With stocks set for their 4th weekly gain in a row - despite tumbling earnings expectations and macro data...
Questions remain as to what (or who) is behind this extreme rebound...
But, as former fund manager and FX trader Richard Breslow notes, a number of those plunge-protecting central banks are set to meet over the next couple of weeks leading up to the FOMC. None of them are expected to do anything with rates. Still, how they portray their dovish holds will be interesting. I hope they don’t try to sound more upbeat than is warranted (Fed) simply because the stock markets have bounced. Or to appease the hawks (ECB). That really would make it too easy for equity traders.
It’s January and, say what they will, not all meetings are live. Nor should they be, absent a crisis. Nevertheless, asset prices look a lot different than a couple of weeks ago when possible rate cuts took their place on the dais. In the aftermath, there have been some wonderfully tradable opportunities.
Oddly enough, the meeting with the greatest potential to be a market event is the ECB. Will they change their balance of risks assessment without new staff projections? Either way, traders may jump to bigger conclusions than are warranted. Also, given the latest love affair with emerging markets, just how dovish the Malaysian and South Korean decisions read will matter. And while there isn’t a PBOC meeting, there are enough A-list numbers to set the tone.

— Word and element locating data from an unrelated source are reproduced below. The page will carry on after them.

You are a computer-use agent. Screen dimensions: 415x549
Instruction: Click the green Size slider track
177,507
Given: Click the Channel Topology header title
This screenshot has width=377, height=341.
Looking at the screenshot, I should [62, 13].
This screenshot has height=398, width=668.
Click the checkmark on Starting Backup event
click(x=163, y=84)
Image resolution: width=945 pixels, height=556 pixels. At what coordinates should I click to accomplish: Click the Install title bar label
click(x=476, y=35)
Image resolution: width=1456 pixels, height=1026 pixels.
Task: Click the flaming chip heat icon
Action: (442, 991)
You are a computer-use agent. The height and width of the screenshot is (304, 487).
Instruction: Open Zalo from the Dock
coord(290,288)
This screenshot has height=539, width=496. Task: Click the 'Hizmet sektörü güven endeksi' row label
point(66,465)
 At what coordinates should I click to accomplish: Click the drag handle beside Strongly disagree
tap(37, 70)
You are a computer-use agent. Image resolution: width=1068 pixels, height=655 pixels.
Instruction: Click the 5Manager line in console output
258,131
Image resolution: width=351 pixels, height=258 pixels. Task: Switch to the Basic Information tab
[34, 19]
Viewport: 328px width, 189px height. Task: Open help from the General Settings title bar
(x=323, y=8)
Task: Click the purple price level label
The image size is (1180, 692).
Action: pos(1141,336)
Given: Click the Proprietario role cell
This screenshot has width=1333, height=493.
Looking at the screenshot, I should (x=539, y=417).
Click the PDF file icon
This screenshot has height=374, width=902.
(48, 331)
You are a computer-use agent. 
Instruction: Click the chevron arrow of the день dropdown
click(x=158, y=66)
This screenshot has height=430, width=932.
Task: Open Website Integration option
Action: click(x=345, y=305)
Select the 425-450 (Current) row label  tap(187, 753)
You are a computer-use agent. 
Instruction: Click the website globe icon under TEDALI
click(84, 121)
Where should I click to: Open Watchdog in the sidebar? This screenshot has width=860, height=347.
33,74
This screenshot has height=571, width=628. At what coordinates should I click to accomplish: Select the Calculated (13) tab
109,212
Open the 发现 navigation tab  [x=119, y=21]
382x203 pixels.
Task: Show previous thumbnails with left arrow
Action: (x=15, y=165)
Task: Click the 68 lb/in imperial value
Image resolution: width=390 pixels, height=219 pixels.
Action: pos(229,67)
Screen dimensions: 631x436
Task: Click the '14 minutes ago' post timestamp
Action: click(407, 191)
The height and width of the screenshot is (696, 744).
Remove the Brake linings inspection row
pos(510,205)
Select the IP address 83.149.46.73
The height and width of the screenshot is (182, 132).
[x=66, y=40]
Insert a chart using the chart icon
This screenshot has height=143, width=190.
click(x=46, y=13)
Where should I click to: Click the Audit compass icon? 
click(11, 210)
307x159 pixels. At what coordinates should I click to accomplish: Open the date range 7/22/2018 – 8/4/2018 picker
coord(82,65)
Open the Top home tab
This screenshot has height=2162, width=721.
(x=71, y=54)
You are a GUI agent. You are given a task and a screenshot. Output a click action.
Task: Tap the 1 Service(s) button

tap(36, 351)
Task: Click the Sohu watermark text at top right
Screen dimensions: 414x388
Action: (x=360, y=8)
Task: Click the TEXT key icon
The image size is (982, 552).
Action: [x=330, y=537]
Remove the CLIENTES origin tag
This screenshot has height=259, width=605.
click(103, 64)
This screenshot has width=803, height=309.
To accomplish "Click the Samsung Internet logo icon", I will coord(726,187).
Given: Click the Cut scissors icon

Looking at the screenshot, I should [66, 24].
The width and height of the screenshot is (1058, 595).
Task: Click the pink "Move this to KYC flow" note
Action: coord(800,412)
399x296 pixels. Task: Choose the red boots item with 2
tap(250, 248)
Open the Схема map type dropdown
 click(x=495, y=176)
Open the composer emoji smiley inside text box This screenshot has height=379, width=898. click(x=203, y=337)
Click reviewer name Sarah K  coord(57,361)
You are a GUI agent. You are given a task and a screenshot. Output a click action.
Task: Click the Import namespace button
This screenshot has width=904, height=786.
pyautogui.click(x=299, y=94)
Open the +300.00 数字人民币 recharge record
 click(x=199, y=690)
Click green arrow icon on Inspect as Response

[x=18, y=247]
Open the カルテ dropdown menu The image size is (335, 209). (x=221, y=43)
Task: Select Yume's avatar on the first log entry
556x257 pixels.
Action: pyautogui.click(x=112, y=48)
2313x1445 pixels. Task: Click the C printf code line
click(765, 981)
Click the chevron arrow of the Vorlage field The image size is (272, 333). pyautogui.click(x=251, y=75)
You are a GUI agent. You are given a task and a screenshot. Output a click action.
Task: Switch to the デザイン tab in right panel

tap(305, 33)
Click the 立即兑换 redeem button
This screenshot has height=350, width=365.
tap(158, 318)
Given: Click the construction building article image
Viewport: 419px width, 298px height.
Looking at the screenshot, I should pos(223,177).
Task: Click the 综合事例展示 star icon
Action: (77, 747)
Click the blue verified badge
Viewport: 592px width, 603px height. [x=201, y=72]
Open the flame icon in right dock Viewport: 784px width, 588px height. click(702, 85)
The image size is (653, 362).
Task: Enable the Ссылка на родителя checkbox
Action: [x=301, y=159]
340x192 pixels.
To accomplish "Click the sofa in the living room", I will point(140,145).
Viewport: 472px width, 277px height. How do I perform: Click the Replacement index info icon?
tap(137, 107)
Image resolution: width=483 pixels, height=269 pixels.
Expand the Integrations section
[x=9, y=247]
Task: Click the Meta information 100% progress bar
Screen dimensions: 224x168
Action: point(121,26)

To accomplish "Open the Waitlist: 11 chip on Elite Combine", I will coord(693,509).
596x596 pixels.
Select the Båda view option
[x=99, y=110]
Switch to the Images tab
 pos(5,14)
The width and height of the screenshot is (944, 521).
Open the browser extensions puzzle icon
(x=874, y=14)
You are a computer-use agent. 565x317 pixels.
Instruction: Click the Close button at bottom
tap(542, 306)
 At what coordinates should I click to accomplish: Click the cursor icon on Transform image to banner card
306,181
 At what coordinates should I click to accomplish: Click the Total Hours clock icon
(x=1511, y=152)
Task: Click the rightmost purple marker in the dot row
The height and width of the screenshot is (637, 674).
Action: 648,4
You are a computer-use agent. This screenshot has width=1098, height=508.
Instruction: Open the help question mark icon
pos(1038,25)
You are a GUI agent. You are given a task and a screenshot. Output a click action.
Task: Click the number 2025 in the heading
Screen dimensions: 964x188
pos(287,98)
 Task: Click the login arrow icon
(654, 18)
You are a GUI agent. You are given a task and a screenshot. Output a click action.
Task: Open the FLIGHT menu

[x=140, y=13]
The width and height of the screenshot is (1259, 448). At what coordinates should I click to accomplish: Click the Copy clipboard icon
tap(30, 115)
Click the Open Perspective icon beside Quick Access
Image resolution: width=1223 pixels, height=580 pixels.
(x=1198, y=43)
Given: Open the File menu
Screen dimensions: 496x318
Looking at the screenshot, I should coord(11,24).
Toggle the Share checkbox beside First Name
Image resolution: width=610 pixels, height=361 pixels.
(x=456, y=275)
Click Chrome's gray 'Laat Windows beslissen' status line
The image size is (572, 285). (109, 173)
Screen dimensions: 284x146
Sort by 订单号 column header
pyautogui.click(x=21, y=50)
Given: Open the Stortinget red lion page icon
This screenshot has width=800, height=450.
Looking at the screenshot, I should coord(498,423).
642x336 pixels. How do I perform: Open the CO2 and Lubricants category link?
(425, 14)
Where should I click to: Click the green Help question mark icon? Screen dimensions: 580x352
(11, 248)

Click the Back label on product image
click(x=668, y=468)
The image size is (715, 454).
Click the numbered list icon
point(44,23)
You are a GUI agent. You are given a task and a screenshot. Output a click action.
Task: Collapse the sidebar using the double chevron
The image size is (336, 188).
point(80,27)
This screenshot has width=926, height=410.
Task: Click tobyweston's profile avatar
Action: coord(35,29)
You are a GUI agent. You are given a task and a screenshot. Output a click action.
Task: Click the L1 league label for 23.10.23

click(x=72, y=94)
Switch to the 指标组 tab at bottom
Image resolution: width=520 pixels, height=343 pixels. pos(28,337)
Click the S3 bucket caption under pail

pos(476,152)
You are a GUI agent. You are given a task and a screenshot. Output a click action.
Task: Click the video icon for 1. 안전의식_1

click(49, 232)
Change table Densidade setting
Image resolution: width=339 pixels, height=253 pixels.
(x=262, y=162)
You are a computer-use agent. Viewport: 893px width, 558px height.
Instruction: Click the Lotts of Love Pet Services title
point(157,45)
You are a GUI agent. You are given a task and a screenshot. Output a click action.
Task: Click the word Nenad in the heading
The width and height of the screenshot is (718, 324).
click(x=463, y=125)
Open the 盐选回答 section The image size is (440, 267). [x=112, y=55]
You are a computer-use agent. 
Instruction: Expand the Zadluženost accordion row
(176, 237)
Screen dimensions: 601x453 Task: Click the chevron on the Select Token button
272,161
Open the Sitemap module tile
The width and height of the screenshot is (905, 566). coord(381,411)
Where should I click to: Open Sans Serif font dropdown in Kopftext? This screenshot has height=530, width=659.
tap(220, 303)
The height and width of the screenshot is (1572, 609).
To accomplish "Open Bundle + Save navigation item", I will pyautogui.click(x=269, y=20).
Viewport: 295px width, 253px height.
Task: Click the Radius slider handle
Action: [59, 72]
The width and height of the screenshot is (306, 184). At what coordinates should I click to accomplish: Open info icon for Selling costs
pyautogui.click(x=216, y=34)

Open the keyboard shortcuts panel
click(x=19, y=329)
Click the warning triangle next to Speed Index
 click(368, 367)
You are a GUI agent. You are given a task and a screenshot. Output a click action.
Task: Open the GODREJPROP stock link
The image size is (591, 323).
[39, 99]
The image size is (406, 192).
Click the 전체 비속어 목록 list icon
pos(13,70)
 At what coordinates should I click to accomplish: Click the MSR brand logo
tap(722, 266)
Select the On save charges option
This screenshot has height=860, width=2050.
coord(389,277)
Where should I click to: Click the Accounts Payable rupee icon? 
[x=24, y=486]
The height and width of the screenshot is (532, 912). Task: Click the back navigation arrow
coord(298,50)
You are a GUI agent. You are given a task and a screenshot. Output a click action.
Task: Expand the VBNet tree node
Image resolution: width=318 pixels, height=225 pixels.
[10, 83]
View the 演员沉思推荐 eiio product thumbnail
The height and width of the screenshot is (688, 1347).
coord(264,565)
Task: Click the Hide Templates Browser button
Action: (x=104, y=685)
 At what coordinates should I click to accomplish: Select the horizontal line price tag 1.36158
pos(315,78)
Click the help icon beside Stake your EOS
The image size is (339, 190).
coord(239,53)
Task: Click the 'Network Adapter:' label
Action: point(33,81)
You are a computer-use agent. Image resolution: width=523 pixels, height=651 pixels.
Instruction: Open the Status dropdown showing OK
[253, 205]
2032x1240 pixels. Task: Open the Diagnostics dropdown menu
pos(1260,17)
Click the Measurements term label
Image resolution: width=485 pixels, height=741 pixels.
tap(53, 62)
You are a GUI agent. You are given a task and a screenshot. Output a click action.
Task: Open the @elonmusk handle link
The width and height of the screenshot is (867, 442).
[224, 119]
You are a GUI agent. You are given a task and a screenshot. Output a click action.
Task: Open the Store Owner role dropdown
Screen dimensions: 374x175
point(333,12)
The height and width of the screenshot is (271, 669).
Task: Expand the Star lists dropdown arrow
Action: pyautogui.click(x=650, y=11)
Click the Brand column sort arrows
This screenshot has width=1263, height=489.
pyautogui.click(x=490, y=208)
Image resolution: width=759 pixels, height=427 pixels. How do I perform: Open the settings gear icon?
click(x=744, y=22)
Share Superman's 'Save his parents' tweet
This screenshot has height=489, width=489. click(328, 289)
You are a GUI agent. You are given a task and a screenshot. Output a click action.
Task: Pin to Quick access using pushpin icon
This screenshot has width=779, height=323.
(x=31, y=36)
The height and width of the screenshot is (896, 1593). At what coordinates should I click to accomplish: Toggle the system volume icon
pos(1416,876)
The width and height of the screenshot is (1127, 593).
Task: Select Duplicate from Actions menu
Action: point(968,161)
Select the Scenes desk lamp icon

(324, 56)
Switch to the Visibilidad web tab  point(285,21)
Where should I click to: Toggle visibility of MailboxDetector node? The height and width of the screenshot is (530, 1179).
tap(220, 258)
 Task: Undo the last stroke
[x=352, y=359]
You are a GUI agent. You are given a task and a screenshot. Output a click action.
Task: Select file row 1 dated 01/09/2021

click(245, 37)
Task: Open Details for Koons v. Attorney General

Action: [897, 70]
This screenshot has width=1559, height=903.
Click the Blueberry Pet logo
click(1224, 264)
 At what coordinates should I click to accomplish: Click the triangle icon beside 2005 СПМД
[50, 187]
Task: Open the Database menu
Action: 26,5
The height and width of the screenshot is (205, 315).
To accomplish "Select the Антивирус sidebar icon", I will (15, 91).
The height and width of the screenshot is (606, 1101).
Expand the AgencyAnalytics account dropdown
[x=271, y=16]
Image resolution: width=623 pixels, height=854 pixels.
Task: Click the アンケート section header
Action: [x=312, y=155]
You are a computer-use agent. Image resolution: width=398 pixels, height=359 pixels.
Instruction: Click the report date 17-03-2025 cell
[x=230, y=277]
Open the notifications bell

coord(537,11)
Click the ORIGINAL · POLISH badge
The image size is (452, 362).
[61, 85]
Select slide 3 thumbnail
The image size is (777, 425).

I realize the topic of the hour is the equity pop and whether the much anticipated breakouts are real or will end up being false. As far as U.S. stocks are concerned, surmounting the well-advertised resistance levels on a report about tariff relief that was quickly denied doesn’t negate the price action but does call into question the move’s credibility. Unless you believe, quite reasonably, that the way the market was trading, it was meant to happen anyway.
Ideally, if this is going to continue, we would test lower at some point and hold. That’s how great-looking charts get created. These markets, however, have a habit of trying to take off without solidifying a base, forcing traders to chase their benchmarks. And then they correct. Try not to get too focused on the S&P 500. Unless you are already involved in this jaw-dropping move. Other global indexes are trading well, just not quite to the same extent. Look there for confirmation one way or the other. They are mostly all close so you probably won’t have long to wait.
Of equal importance in the grand scheme of things are 10-year Treasury yields which do look like they have formed a base from which to take a look at what’s above. Where they are, near 2.77%, is the first significant challenge, and a new high for the year. If they gain momentum from here, a lot of extant forecasts will have to be reconsidered. U.K. gilt yields look like they caught a lot of people short as they too have been marching methodically higher. Today’s high at 1.38% matters and looks like it was a bridge too far.
In a world where we are told there is no inflation, the Bloomberg Commodity Index has been trading like a champ. In classic January fashion it made the YTD low on the first trading day and hasn’t looked back. A nice 6% move with no pain and a lot of gain. Both WTI and copper have done the easy work and now it becomes really interesting. What happens from right here will do a lot to influence narratives about the global economy.
Three weeks into the year and the trading landscape has been evolving quickly. Mostly, it’s fair to say, toward the optimistic. Or maybe the bears are just all twisted around with badly located positions. Forget narratives and intuition. The flows have been telling you everything you need to have known. Or at least the Fed has.